##### Reading passage #####

A commenter also notes, “Most legislators would be safe in case of zombie invasion. Zombies eat brains.”

Indeed.

Hot Kristeva Rap

Postmodern philosophers and novelists share an obsession with words-for-their-own-sake, and indeed, I would say that the philosophers take this to an extreme beyond that achieved by mere novelists. Philosophers, unlike novelists, are not tied down by the necessities of plot and comprehensibility.

I believe the quote at the beginning of this video illustrates my point. Her words are so beautiful I could bathe in them. But what does that mean, exactly?

http://markfullmer.com/film/kristeva-rap-video

Summer Fling

I’ve been too busy for this blog lately, but I may have a bit of time during the summer months for fiction, we’ll see. I always tend to overestimate my available time and underestimate my work load, so no promises.

Fun Word of the Day

No time, alas, for an entry. I’ll just offer a single word. Enjoy it as I have.

…”epistemogenesis”

Ramifications

“Ramifications of third level gematrian permutations of the Letter B in Chaucer’s Canterbury Tales”

#####

Task requirements
Reproduce the blog excerpt word for word, from "I’ve been too" down to "so no promises.".

##### Provided records #####

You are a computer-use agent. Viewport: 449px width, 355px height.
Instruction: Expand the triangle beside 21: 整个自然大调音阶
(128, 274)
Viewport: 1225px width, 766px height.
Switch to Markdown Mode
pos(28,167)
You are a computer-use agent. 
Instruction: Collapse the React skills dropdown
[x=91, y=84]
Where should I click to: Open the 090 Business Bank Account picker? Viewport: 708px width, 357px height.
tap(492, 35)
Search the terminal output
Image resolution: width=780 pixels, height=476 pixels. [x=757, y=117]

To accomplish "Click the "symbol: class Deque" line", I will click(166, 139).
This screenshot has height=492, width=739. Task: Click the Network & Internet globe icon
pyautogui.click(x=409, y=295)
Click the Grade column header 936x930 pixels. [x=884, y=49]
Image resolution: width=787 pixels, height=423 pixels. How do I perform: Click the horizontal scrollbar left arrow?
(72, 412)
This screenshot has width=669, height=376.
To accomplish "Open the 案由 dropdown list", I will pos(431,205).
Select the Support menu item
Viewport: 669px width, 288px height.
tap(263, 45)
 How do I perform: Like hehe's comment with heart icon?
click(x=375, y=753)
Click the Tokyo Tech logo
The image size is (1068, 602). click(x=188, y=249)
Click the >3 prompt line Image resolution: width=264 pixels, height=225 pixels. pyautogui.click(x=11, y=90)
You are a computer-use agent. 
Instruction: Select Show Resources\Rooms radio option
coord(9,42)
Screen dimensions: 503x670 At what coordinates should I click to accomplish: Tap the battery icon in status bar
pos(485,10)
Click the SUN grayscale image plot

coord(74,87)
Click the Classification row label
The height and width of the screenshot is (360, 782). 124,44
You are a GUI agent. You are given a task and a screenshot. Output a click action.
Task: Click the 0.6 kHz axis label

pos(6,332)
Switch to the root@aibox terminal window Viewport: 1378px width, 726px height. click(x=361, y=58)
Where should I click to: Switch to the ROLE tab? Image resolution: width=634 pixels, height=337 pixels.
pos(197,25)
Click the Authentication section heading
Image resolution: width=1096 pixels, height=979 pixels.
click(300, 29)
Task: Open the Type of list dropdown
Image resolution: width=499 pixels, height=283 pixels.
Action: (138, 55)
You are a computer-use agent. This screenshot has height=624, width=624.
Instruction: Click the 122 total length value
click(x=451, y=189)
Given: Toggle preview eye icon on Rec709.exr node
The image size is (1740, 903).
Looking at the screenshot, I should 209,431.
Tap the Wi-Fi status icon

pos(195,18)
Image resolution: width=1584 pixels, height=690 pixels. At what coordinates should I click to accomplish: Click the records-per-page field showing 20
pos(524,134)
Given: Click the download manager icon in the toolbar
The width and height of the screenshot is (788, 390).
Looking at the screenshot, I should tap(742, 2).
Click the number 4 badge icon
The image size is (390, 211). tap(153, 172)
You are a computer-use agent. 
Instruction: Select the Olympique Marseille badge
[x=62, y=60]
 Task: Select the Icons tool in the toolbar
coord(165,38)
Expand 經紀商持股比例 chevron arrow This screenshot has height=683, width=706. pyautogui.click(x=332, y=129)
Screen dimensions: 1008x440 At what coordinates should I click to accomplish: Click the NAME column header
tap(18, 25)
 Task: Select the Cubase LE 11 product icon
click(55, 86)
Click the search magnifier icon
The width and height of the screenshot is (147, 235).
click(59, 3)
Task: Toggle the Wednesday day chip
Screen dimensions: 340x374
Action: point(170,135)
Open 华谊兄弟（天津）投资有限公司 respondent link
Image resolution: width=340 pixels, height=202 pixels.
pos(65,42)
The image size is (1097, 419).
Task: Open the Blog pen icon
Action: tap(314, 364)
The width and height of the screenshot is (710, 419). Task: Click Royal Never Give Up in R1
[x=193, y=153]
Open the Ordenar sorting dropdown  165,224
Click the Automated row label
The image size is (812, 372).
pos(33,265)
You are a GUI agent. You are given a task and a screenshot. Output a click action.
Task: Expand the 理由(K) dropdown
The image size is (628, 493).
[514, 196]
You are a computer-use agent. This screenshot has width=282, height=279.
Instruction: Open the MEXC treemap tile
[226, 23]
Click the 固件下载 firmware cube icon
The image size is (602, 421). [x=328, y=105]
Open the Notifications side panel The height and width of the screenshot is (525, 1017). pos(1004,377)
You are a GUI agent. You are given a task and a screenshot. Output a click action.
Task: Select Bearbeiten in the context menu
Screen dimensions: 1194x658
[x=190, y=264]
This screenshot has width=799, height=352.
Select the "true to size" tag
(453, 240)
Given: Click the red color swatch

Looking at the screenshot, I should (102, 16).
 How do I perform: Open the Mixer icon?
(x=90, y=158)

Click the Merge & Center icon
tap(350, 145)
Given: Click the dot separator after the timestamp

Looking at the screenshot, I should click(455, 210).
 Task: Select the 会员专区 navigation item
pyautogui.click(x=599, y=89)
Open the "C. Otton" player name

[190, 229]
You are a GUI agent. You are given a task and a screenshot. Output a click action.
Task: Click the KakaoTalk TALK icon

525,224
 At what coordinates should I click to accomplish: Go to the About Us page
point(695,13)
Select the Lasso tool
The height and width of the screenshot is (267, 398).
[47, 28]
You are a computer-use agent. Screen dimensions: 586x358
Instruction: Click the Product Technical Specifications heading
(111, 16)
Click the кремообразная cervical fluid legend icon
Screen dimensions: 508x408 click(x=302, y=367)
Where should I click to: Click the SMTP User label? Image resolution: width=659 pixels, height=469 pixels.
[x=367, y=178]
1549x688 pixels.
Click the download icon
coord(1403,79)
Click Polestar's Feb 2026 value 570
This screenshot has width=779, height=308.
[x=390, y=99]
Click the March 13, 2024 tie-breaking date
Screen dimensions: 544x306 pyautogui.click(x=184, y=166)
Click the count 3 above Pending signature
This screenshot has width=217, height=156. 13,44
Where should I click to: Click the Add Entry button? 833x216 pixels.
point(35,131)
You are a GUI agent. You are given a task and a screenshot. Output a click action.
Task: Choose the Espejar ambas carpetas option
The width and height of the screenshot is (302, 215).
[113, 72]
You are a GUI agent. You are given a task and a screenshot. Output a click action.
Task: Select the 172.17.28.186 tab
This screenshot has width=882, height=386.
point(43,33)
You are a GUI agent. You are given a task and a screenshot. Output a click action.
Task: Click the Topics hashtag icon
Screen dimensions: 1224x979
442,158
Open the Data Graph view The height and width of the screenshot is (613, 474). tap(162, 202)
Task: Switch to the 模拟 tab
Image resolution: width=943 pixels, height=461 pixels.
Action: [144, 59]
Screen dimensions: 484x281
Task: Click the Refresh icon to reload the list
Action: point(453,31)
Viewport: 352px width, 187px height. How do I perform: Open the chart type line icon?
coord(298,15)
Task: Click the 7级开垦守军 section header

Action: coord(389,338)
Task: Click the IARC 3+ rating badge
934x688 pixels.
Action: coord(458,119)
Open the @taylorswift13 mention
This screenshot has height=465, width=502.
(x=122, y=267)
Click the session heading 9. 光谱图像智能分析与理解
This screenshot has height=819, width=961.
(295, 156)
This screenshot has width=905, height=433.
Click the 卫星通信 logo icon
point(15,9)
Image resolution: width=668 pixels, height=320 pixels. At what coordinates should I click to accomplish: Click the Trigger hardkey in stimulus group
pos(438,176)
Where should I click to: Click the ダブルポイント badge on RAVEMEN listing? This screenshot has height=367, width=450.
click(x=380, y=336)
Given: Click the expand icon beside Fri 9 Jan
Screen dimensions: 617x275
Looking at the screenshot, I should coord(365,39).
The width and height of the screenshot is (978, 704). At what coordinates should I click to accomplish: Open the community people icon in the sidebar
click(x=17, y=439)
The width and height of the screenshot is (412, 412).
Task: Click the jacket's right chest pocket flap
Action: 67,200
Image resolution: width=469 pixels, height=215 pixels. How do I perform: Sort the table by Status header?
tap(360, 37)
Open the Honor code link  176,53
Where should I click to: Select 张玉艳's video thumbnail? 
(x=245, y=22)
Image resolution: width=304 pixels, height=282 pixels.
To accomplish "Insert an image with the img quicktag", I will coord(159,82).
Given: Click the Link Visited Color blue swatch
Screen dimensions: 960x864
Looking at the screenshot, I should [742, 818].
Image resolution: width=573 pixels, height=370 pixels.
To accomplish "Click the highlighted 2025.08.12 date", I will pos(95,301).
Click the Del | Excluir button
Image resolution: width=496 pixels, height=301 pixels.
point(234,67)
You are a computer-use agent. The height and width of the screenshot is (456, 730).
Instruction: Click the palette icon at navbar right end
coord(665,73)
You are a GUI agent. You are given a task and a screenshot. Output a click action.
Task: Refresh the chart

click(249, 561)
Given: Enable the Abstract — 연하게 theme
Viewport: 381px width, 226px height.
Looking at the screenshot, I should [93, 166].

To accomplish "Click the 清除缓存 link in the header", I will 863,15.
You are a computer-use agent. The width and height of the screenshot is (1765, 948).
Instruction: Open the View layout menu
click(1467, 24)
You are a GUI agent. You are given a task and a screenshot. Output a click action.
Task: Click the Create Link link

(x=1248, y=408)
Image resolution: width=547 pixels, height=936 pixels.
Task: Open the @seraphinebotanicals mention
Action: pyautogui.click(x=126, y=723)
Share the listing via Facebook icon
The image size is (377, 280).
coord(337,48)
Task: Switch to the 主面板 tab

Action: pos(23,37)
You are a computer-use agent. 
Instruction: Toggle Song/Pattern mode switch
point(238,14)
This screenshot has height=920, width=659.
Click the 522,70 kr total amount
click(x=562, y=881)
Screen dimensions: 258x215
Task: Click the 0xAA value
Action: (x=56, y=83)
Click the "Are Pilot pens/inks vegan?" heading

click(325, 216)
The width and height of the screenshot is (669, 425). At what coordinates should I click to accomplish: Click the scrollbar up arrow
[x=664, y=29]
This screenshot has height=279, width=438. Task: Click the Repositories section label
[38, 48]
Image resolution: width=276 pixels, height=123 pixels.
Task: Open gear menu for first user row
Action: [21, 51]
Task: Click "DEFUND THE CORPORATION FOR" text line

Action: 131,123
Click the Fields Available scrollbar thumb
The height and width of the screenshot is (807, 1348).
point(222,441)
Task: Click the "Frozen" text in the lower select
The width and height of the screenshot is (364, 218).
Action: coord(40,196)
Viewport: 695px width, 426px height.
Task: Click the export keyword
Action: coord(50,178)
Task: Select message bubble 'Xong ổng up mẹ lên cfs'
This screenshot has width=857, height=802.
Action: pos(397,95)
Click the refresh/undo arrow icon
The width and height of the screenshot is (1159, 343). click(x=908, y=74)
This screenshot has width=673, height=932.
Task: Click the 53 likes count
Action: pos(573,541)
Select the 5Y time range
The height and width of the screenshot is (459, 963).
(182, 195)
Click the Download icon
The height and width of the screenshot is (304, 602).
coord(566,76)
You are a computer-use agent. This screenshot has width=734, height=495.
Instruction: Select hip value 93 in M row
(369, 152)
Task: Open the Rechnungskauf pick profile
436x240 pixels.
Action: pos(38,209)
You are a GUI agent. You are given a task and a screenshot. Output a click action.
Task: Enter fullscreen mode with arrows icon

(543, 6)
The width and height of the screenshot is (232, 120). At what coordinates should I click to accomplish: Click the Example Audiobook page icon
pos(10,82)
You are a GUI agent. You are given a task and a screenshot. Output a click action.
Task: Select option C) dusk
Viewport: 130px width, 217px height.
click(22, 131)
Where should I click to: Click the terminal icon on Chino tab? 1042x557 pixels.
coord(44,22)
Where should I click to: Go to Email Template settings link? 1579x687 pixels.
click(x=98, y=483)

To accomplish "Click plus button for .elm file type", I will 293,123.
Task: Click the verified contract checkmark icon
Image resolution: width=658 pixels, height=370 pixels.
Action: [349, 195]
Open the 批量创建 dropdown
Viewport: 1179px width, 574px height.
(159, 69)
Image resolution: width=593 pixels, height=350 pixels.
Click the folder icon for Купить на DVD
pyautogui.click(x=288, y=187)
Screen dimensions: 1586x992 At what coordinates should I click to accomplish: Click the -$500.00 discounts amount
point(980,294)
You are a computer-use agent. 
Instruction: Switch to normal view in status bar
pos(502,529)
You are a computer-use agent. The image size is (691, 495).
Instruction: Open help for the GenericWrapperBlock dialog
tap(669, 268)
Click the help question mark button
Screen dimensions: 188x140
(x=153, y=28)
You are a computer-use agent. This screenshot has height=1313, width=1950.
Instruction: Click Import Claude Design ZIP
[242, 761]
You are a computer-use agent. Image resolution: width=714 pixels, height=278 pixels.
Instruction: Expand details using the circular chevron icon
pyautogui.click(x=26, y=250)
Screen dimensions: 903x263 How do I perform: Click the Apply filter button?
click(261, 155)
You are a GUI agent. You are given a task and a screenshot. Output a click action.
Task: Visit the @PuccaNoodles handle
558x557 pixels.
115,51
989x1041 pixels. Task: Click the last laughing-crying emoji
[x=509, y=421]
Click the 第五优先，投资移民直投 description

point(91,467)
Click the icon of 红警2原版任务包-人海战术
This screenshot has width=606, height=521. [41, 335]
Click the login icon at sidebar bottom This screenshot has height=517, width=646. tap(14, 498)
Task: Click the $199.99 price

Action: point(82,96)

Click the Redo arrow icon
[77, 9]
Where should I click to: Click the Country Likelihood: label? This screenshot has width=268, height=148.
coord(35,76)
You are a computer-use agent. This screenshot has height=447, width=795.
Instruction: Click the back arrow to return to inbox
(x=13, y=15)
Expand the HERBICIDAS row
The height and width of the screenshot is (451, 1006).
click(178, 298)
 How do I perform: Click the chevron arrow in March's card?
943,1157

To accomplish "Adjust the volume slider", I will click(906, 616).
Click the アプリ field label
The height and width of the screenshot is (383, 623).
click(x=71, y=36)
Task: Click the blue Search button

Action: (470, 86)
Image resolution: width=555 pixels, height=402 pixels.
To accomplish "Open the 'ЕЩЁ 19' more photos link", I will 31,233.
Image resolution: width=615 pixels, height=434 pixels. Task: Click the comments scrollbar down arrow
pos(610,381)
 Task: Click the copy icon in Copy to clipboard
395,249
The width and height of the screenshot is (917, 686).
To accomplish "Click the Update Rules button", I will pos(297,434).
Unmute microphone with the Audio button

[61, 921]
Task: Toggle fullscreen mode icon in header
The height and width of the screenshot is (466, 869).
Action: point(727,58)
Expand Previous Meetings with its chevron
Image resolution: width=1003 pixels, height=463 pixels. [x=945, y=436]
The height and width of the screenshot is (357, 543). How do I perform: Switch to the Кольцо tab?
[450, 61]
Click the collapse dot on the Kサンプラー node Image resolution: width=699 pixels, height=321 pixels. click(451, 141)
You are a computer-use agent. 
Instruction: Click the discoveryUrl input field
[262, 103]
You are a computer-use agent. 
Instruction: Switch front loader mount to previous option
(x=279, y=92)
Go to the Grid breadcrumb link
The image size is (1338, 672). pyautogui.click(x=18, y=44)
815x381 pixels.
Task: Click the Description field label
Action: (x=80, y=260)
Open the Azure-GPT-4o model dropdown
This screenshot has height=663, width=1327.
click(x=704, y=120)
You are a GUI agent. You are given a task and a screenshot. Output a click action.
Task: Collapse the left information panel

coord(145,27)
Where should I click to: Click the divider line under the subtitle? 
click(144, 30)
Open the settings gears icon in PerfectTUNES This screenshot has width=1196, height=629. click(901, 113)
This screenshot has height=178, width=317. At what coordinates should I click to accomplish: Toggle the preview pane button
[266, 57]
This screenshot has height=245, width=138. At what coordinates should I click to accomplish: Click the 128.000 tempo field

#####

Result
I’ve been too busy for this blog lately, but I may have a bit of time during the summer months for fiction, we’ll see. I always tend to overestimate my available time and underestimate my work load, so no promises.